On Wed, 20 May 2009 22:01:50 +0200 Jean-Michel Pichavant <[email protected]> wrote:
> You are right, but my concern is not the relative path resolution. Let
> me clarify:
>
> /home/jeanmichel/test.py:
> "import sys
> print sys.path"
>
> >python.exe test.py
> sys.path = ['/home/jeanmichel']
> > from within a python shell:
> sys.path = ['']
>
> The unpredictable effect of '' (at least something I did not predict) is
> that it allows absolute path resolution, while '/home/jeanmichel' cannot.
> Example :
> write a anotherTest.py file:
> "
> __import__('/home/jeanmichel/test')
> "
It works for me with py2.6, what version do you have?
> anotherTest.py will be successfully imported in a python shell ('' +
> '/home/jeanmichel/test.py' is a valid path), but the "python.exe
> anotherTest2.py" form will fail as it will try for '/home/jeanmichel'
> +'/home/jeanmichel/test.py' which is not a valid path.

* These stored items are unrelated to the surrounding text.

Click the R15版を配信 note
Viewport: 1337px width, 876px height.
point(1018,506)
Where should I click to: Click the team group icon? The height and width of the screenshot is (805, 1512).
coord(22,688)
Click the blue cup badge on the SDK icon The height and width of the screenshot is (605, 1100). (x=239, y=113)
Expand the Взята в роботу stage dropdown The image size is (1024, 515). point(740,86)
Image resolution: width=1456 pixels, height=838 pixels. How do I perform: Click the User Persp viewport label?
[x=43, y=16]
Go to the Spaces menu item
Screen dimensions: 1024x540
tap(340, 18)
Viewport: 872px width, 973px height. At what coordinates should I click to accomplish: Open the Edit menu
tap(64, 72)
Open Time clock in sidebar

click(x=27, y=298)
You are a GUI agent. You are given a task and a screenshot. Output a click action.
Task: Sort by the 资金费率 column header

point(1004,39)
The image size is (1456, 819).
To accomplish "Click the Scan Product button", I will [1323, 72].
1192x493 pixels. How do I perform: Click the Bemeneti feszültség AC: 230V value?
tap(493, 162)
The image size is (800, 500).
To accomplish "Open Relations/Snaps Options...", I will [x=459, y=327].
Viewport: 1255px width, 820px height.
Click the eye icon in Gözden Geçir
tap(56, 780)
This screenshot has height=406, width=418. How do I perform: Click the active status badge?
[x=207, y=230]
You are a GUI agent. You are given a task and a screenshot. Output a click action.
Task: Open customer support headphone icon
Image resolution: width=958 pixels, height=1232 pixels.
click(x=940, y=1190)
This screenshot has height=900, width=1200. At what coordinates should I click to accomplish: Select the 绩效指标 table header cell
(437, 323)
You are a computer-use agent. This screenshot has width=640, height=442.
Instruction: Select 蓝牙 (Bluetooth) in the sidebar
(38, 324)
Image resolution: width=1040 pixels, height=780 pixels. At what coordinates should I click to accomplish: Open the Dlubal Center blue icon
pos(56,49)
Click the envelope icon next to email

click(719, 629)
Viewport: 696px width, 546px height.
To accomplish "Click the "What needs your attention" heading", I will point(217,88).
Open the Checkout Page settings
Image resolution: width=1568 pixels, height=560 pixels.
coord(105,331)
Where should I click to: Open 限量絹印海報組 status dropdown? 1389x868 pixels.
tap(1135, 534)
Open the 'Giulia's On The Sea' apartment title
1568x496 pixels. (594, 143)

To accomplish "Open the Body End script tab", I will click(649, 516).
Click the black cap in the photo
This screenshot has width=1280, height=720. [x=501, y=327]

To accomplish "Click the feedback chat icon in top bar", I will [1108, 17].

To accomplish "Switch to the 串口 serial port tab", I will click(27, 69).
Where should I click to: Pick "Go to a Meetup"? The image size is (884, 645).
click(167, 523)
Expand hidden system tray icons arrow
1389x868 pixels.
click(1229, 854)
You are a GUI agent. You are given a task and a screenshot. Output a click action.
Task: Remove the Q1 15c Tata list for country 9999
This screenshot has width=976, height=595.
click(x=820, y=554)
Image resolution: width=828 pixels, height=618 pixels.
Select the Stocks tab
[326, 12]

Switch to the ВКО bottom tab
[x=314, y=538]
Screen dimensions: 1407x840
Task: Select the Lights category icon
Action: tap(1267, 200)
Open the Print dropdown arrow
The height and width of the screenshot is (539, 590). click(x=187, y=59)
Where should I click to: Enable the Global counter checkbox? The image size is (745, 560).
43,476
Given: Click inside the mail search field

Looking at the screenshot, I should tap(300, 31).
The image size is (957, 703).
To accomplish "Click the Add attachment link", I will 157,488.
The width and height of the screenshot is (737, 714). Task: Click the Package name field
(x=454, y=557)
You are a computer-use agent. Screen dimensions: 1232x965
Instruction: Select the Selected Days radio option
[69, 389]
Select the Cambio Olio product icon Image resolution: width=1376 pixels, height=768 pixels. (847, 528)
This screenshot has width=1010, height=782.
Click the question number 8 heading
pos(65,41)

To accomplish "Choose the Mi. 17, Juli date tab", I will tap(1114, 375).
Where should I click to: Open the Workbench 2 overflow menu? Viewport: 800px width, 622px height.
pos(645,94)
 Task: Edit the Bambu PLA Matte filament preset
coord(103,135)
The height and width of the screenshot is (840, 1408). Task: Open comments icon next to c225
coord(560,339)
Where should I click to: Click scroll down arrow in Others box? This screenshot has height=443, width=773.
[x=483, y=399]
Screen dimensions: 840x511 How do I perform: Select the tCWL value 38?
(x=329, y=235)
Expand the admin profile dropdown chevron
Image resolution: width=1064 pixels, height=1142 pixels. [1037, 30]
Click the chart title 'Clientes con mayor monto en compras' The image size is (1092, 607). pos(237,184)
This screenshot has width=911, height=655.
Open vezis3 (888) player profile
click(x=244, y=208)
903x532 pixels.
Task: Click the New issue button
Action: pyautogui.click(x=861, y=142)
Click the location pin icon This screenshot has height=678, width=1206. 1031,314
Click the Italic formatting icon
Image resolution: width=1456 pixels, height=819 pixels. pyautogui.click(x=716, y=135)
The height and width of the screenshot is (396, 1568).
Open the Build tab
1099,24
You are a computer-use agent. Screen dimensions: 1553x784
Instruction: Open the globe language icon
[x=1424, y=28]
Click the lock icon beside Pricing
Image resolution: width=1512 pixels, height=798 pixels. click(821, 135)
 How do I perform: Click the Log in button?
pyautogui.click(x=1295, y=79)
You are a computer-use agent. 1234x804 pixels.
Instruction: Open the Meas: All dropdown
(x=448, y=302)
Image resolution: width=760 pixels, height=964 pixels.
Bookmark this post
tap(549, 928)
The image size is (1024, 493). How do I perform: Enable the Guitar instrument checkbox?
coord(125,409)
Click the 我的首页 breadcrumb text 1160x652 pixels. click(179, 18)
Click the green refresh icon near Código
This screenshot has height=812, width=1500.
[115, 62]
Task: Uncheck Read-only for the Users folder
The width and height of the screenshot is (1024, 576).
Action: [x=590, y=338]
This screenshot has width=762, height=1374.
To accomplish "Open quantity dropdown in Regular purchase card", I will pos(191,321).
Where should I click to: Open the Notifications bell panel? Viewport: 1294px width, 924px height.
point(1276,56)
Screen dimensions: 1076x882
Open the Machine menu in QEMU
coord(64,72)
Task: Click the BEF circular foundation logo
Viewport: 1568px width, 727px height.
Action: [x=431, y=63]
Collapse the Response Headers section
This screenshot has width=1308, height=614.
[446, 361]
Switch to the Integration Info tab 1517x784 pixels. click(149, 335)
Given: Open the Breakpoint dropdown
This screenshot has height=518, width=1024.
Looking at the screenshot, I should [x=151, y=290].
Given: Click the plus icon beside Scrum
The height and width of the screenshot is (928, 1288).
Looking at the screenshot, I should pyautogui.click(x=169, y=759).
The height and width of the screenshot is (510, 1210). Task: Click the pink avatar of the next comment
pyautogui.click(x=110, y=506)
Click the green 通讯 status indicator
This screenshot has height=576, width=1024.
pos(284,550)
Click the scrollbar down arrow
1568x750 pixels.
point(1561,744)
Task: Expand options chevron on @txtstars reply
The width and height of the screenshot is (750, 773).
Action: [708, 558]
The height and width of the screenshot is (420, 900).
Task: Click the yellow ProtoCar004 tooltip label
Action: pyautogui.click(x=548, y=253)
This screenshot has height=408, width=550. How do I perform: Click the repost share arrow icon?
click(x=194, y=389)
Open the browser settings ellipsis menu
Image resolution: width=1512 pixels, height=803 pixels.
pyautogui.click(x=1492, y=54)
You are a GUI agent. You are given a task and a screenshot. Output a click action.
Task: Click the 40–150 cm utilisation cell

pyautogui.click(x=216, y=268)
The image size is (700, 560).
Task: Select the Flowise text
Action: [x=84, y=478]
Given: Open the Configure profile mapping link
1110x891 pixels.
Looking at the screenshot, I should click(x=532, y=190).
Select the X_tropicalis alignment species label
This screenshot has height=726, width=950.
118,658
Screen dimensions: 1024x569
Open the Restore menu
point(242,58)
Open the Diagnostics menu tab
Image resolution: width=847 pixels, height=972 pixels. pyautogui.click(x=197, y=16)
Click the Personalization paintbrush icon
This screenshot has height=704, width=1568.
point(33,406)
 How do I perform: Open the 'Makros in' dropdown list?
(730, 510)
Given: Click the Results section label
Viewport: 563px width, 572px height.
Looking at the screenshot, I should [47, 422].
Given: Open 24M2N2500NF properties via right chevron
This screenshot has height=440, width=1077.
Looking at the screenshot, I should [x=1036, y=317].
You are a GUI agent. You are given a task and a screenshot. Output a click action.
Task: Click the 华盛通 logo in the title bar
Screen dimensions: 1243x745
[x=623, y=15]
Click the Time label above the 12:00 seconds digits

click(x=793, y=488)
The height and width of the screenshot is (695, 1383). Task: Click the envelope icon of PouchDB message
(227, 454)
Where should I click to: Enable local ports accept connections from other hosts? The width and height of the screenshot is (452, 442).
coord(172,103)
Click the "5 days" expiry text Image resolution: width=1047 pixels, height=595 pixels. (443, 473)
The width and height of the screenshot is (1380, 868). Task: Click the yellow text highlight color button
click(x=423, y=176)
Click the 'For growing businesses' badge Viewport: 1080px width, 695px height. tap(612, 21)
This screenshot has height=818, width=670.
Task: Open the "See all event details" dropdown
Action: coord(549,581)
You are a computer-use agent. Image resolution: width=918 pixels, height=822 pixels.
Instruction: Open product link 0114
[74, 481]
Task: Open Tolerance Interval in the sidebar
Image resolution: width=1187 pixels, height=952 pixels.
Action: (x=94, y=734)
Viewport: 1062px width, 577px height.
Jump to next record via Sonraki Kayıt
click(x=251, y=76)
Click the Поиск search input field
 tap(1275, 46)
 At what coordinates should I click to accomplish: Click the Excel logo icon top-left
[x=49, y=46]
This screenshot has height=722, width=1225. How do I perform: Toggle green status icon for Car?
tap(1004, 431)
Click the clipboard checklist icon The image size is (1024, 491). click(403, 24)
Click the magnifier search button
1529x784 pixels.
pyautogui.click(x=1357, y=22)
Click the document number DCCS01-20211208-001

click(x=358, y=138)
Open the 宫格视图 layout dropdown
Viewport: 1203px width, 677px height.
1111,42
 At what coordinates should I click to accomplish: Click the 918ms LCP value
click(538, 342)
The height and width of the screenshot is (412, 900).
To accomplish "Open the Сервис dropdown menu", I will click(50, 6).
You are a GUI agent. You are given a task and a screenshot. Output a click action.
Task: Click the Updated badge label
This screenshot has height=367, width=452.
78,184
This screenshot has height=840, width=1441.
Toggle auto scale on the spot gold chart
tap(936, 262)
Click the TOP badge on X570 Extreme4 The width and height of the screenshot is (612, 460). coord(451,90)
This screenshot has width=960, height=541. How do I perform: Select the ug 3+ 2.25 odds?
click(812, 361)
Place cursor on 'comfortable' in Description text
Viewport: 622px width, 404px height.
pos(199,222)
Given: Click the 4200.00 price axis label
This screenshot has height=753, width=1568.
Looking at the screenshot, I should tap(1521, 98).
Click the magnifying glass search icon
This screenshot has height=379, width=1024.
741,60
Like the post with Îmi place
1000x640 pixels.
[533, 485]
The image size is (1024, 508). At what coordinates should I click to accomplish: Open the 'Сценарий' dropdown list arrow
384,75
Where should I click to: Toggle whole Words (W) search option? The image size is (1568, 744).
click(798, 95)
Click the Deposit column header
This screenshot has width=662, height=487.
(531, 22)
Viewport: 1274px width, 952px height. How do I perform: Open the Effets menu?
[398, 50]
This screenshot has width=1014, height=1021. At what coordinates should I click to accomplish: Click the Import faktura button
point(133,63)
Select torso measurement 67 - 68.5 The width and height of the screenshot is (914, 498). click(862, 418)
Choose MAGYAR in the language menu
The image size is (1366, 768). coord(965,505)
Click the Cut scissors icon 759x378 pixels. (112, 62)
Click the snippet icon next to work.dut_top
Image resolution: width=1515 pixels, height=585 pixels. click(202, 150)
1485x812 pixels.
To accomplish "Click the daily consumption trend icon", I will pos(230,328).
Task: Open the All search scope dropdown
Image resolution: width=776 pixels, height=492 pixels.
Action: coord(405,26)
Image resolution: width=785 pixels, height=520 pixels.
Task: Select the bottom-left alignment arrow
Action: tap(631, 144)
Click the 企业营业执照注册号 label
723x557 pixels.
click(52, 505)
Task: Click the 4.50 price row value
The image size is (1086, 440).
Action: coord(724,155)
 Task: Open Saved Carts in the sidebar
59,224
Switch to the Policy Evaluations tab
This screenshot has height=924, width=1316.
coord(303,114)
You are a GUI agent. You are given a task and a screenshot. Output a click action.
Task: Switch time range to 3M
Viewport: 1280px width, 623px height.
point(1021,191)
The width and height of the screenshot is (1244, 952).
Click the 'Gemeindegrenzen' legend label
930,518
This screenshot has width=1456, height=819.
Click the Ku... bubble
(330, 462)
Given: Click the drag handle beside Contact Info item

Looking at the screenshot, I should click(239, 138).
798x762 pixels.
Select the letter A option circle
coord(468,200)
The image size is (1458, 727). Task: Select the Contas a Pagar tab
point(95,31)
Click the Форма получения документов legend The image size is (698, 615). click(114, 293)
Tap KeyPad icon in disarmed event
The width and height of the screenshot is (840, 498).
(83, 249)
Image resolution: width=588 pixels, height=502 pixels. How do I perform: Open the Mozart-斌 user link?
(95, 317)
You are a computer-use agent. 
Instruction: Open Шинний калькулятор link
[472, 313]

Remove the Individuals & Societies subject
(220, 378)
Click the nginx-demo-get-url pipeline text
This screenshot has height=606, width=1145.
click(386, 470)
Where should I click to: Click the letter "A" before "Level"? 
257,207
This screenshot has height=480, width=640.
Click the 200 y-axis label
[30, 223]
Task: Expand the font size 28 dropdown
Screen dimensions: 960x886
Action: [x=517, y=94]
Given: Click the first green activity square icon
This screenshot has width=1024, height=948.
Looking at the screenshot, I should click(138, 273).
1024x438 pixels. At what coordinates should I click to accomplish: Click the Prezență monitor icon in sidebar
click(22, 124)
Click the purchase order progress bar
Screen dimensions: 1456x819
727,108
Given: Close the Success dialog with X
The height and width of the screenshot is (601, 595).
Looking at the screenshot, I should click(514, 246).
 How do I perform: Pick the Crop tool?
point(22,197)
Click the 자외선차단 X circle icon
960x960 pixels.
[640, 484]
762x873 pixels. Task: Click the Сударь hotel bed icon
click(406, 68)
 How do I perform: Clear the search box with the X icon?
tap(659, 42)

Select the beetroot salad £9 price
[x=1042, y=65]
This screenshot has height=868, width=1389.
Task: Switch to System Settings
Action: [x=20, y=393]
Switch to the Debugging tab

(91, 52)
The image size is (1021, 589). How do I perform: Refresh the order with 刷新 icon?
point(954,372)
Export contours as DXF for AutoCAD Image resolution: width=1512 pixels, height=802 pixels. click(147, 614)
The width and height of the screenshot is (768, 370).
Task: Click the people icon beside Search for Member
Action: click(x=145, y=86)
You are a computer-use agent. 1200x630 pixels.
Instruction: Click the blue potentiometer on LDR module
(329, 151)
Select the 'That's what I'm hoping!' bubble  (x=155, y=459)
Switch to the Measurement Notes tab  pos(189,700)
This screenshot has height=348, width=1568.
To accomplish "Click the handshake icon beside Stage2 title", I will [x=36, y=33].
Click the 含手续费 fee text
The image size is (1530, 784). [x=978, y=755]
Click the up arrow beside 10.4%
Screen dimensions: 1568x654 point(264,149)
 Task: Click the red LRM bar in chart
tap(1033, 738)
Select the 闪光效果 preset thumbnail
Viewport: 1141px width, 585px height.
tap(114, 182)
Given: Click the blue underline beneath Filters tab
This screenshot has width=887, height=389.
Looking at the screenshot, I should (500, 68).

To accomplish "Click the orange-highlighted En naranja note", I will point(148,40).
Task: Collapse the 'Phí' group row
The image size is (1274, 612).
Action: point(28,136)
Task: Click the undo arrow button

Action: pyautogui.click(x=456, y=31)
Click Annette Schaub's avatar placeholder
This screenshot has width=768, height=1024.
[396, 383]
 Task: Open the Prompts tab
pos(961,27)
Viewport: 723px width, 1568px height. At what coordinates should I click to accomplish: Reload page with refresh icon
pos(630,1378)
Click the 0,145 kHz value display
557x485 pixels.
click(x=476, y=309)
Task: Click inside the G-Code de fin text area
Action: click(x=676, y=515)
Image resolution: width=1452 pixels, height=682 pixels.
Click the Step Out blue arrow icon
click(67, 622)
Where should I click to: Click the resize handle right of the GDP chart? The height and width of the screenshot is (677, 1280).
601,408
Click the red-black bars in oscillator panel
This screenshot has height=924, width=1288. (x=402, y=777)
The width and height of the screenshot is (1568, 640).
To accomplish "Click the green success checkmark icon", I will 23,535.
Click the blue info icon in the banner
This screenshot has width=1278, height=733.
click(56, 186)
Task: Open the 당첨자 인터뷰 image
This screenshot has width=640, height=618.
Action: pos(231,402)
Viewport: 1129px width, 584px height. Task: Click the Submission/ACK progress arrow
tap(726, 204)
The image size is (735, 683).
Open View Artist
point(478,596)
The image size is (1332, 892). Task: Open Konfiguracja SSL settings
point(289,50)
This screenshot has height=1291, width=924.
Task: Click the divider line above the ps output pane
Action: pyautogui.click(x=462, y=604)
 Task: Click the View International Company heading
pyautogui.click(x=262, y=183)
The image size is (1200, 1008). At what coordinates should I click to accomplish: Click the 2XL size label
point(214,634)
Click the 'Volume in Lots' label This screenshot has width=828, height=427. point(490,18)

I believe python uses os.path.join algorithm to combine paths which
discards anything (absolute or not) if absolute path gets appended to
it:
os.path.join('/some/path', '/home/jeanmichel') == '/home/jeanmichel'
> So my question is: "why the shell is adding '' when the interpreter is
> adding the full path ?"
Looks like a solid way to construct relative imports to me.